Well, the time has now come for the foreground to be painted. For the main event. For the transferring of the original photograph's central figure to the canvas. And the time has likewise come for perfectionism to finally step in and claim this project.

But, so far, it just hasn't.

I spent most of the weekend tempted to throw paint at the thing and hope it'd magically arrange itself on the canvas to make the central object look shaded, blended and richly colored without my having to do any of the painstaking detail work that I know is needed.

Can't tell you how often I've wished the same for my manuscripts ("Just type a bunch of words and hope the scenes sounds well crafted, eh?"), but I'm a draft writer.

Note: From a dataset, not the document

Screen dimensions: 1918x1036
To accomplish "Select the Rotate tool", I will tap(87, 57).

I know it takes 17+ passes before the collection of pages I wrote start to seem like "a book." I've accepted this and have even come to appreciate that stage in the writing process when I can correct my earlier plot missteps and re-draw my characters with better chosen phrases.

I don't know how many passes it'll take for this collection of acrylics to look like "a painting"... But I'm fairly certain it'll need more than I have the patience to deliver.

10 comments:

Anonymous said...

Wow! 17+ passes? You have such patience. I do know what you mean, though, about layering things in with each pass. Description, for example, is not my thing, so I always have to go back and add a lot or else there's no setting and readers have no idea what characters look like. It's the stuff I usually skim or skip when I'm reading that I tend to leave out when I'm writing. Too bad others like that stuff!

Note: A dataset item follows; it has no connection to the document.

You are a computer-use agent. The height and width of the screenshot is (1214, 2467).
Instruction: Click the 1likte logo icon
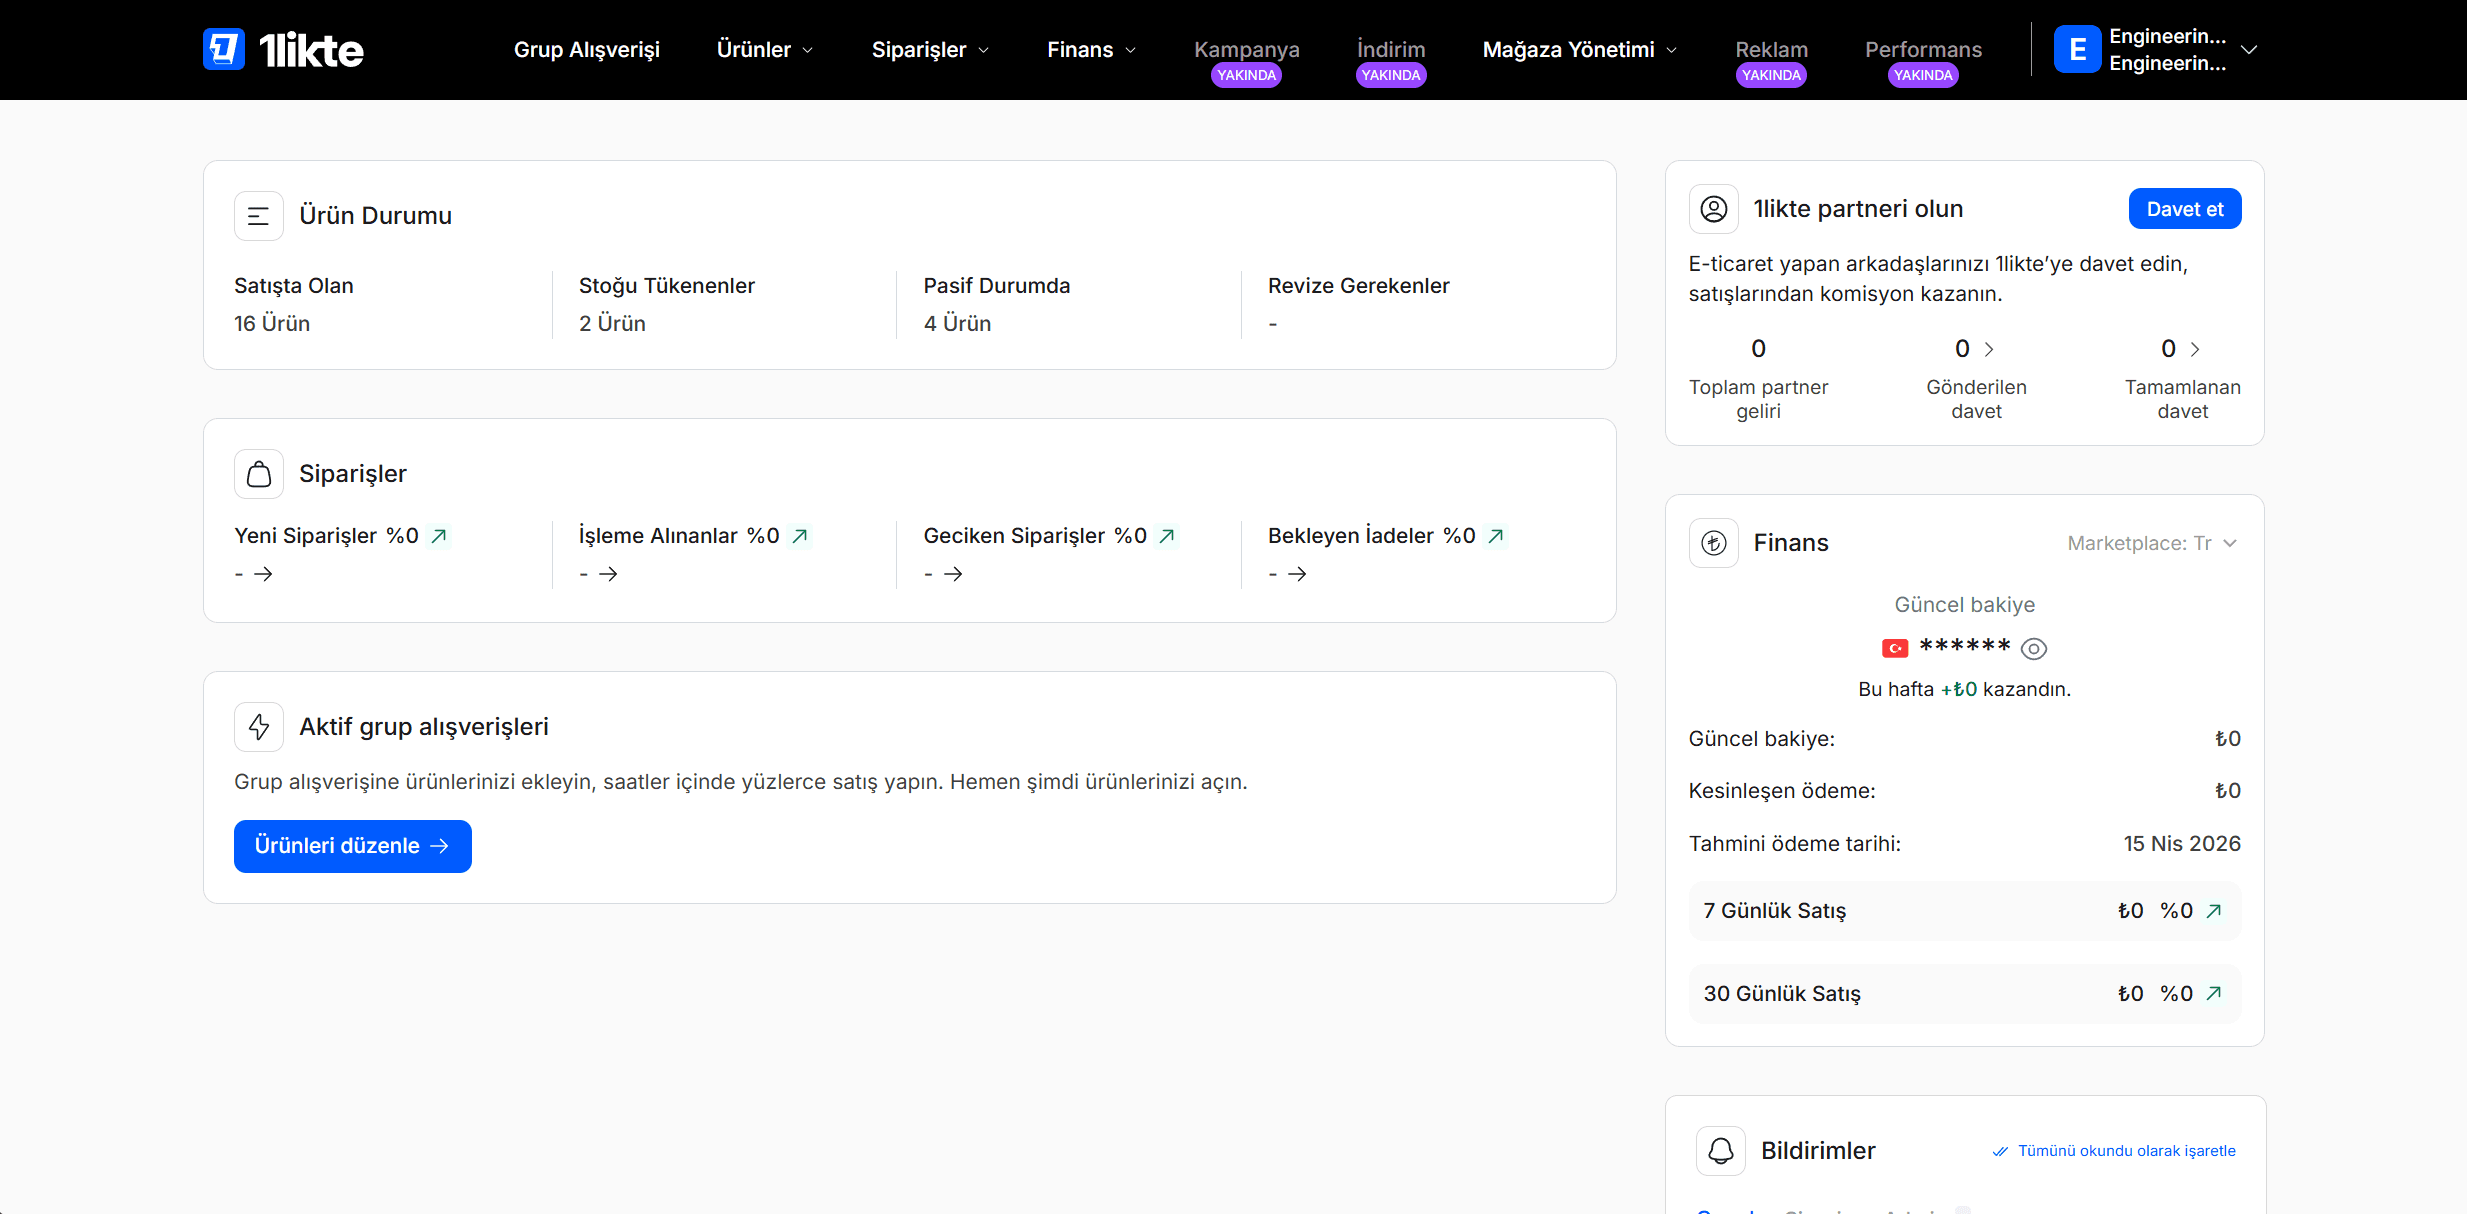[x=224, y=49]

As for painting, I have so much admiration for anyone who can paint well. Good luck with this piece!

Marilyn Brant said...

Caryn~LOL. I can't paint well, so I need LOTS of luck with this piece!! BTW, I know what you mean about writing description--that's something I always have to remember to revisit. Can't readers just see what's in my head?

Pamala Knight said...

Good grief, you paint too!!! Wow, your talent knows no bounds evidently because that description certainly sounds like you definitely know what you're doing. You must be one of those people whose creativitiy crosses borders. I hope you'll post some of your work so that we can see. Please?

Marilyn Brant said...

Ha!! Pamala, you a very, very funny... Sadly, if you were to see the project in question, it would leave you with little doubt as to why nothing I paint will ever hang in the Met--or, aside from deluded family members--even in someone's basement :).

Louisa Edwards said...

As someone who can't even draw a straight line, much less a landscape, I think it's pretty awesome that you're even attempting it! I'm sure it looks better than you think.

Marilyn Brant said...

Thanks, Louisa!! I sure hope you're right :-).

Still very excited for you on your big multiple sale. Hope you're continuing to celebrate!

Anonymous said...

You have much more patience than I do--I would have trashed the painting and wrote them a short story instead!

How goes the search for the dress?

Maureen McGowan said...

I need at least 17 passes for a novel, too... (Hence the insane state I was in through May-June during the revision stages of my latest project...)

And I've done a little painting... but I never had the patience or the talent to really make anything great. All my paintings either went a few passes past okay to horrible, or I never really finished them, so bits are okay and bits are, well, unfinished...

Haven't picked up a paintbrush since I started writing....

Marilyn Brant said...

Pam~I'm going dress shopping again tomorrow at a place where my M-I-L insisted she could ALWAYS find something good... Hoping she was on to something :).

Maureen~You know, until this project, it'd been years for me, too, and I think I could let a good decade elapse before I attempt another...

Nadine said...

I am filled with awe for people who paint... I used to love to sketch (still do, but always sucked at painting) but I am too lazy to be able to cope with more than one "hobby" at a time(not that I regard writing as a mere hobby, but it's not my main source of income so no choice...) Since I started writing I just visit the art store and salivate and dream about the day I can devote all my time to so called "hobbies"... (but would probably end up reading and waching VH1 all day - who am I kidding???)